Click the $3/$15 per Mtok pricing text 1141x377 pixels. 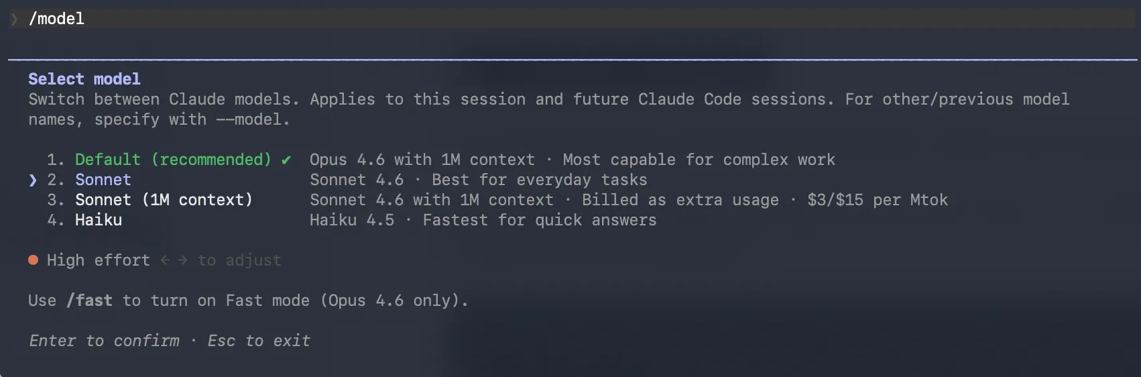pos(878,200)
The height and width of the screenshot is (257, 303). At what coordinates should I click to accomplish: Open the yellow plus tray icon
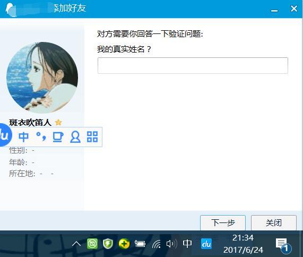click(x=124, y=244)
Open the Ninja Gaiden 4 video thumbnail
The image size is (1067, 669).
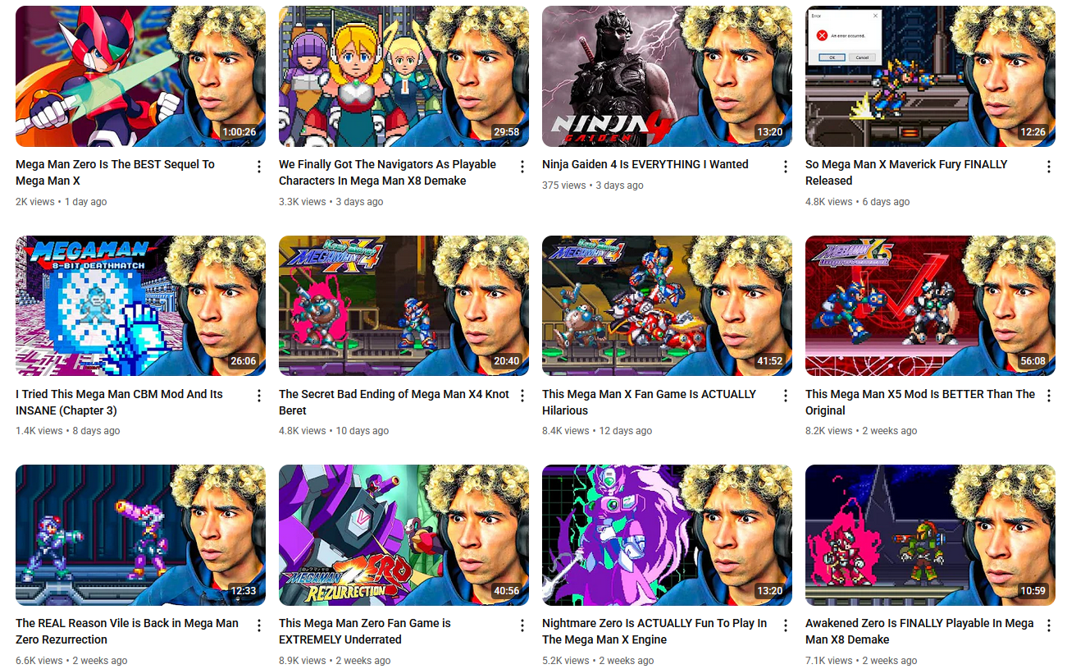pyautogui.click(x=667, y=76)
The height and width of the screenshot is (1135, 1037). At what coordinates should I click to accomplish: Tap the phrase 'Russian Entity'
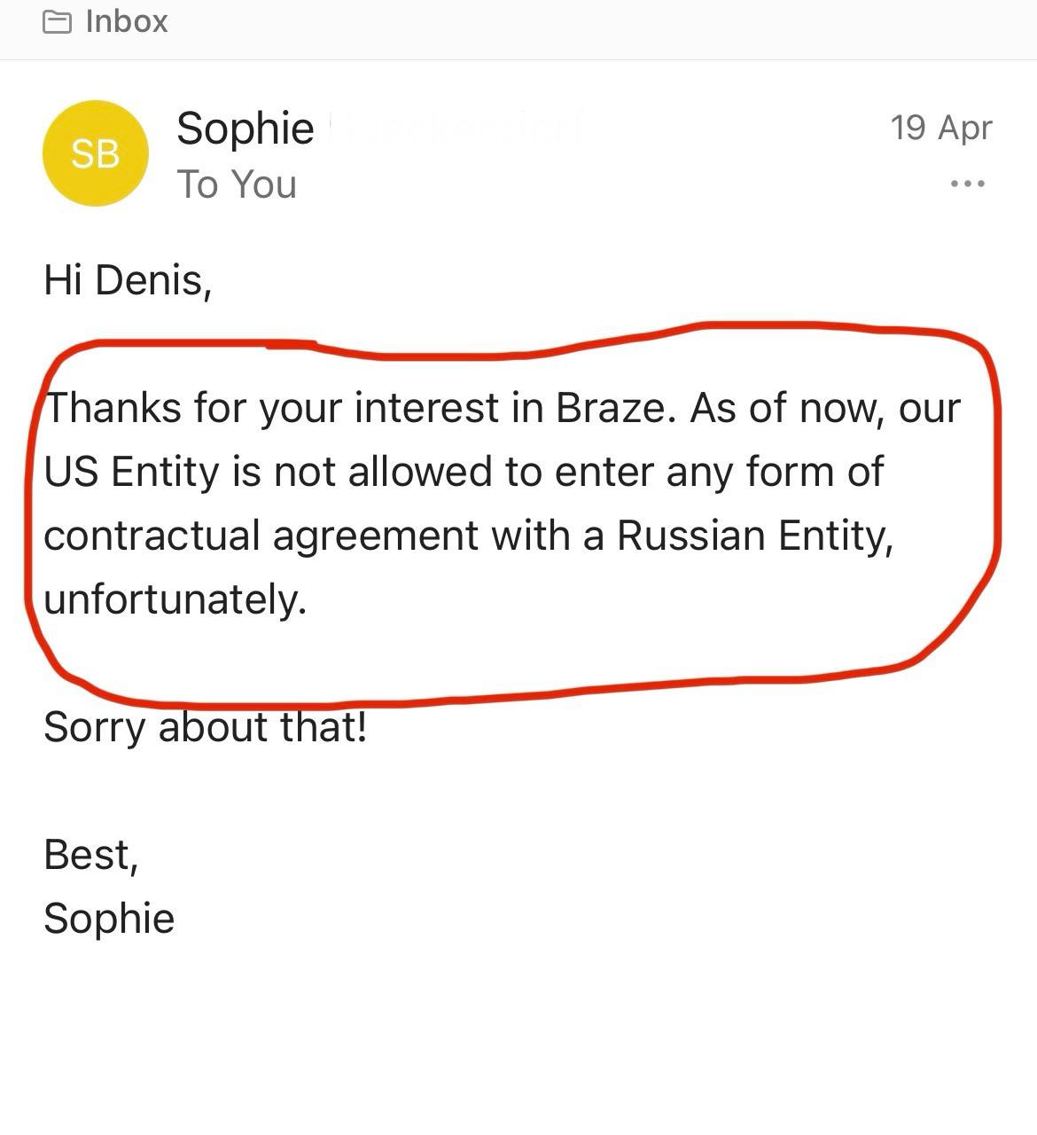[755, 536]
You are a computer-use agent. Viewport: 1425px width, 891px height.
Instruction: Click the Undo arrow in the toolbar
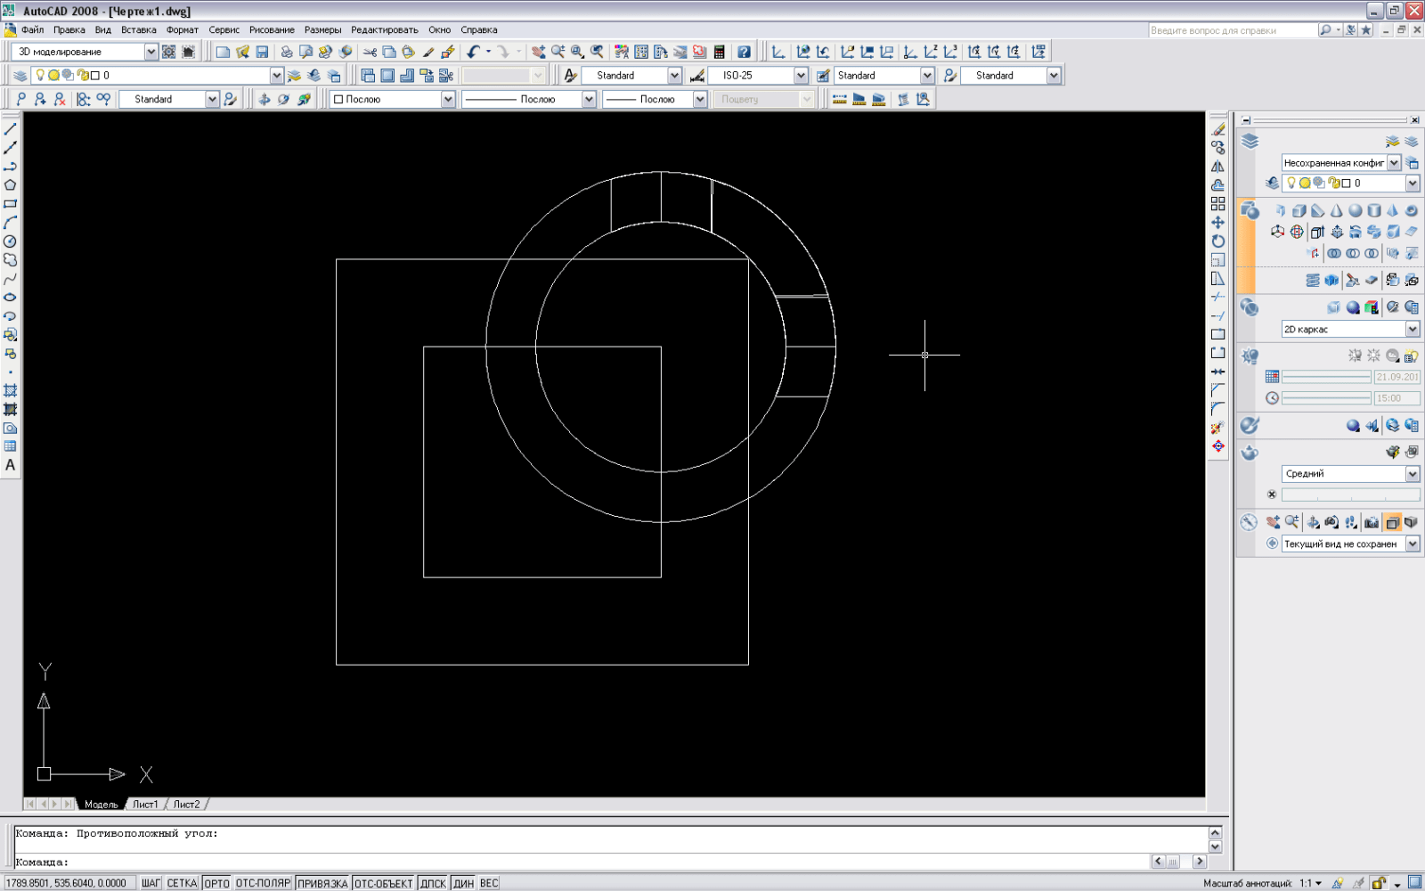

# # # # # # #

Assignment — Leaving the pictures out, transcribe word for word the lines from the one with "Open the Ninja Gaiden 4 video thumbnail" to the end of the material above, inclusive, and nothing else.

Final answer —
Open the Ninja Gaiden 4 video thumbnail
The image size is (1067, 669).
pyautogui.click(x=667, y=76)
The height and width of the screenshot is (1135, 1037). At what coordinates should I click to accomplish: Tap the phrase 'Russian Entity'
[755, 536]
You are a computer-use agent. Viewport: 1425px width, 891px height.
Instruction: Click the Undo arrow in the toolbar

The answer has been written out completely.